• ASSIGNED TASK
Could you retype the entries exactly as they are?

(Beginning of RECORDS SUPPLIED)

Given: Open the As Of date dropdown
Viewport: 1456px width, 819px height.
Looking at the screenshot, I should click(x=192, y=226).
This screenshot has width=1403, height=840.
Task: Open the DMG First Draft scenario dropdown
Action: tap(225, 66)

(End of RECORDS SUPPLIED)

• WORKED SOLUTION
Given: Open the As Of date dropdown
Viewport: 1456px width, 819px height.
Looking at the screenshot, I should click(x=192, y=226).
This screenshot has width=1403, height=840.
Task: Open the DMG First Draft scenario dropdown
Action: tap(225, 66)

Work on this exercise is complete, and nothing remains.